**What you have to do:** Rewrite all of the data below as a numbered list, omitting any blank lines.

## begin Dataset entries

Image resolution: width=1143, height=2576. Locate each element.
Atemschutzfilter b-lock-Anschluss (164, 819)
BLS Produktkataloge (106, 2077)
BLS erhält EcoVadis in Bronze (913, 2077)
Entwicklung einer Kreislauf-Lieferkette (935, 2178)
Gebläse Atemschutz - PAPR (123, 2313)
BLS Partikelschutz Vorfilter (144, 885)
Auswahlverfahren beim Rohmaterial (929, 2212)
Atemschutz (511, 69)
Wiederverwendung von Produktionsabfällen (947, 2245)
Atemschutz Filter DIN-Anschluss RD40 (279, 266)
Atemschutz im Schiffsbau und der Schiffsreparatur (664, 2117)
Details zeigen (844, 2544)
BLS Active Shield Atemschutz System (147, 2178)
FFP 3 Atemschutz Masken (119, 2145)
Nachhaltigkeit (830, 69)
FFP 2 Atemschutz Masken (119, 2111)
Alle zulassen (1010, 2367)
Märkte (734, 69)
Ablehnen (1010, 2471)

## end Dataset entries

**Task answer:**
1. Image resolution: width=1143, height=2576. Locate each element.
2. Atemschutzfilter b-lock-Anschluss (164, 819)
3. BLS Produktkataloge (106, 2077)
4. BLS erhält EcoVadis in Bronze (913, 2077)
5. Entwicklung einer Kreislauf-Lieferkette (935, 2178)
6. Gebläse Atemschutz - PAPR (123, 2313)
7. BLS Partikelschutz Vorfilter (144, 885)
8. Auswahlverfahren beim Rohmaterial (929, 2212)
9. Atemschutz (511, 69)
10. Wiederverwendung von Produktionsabfällen (947, 2245)
11. Atemschutz Filter DIN-Anschluss RD40 (279, 266)
12. Atemschutz im Schiffsbau und der Schiffsreparatur (664, 2117)
13. Details zeigen (844, 2544)
14. BLS Active Shield Atemschutz System (147, 2178)
15. FFP 3 Atemschutz Masken (119, 2145)
16. Nachhaltigkeit (830, 69)
17. FFP 2 Atemschutz Masken (119, 2111)
18. Alle zulassen (1010, 2367)
19. Märkte (734, 69)
20. Ablehnen (1010, 2471)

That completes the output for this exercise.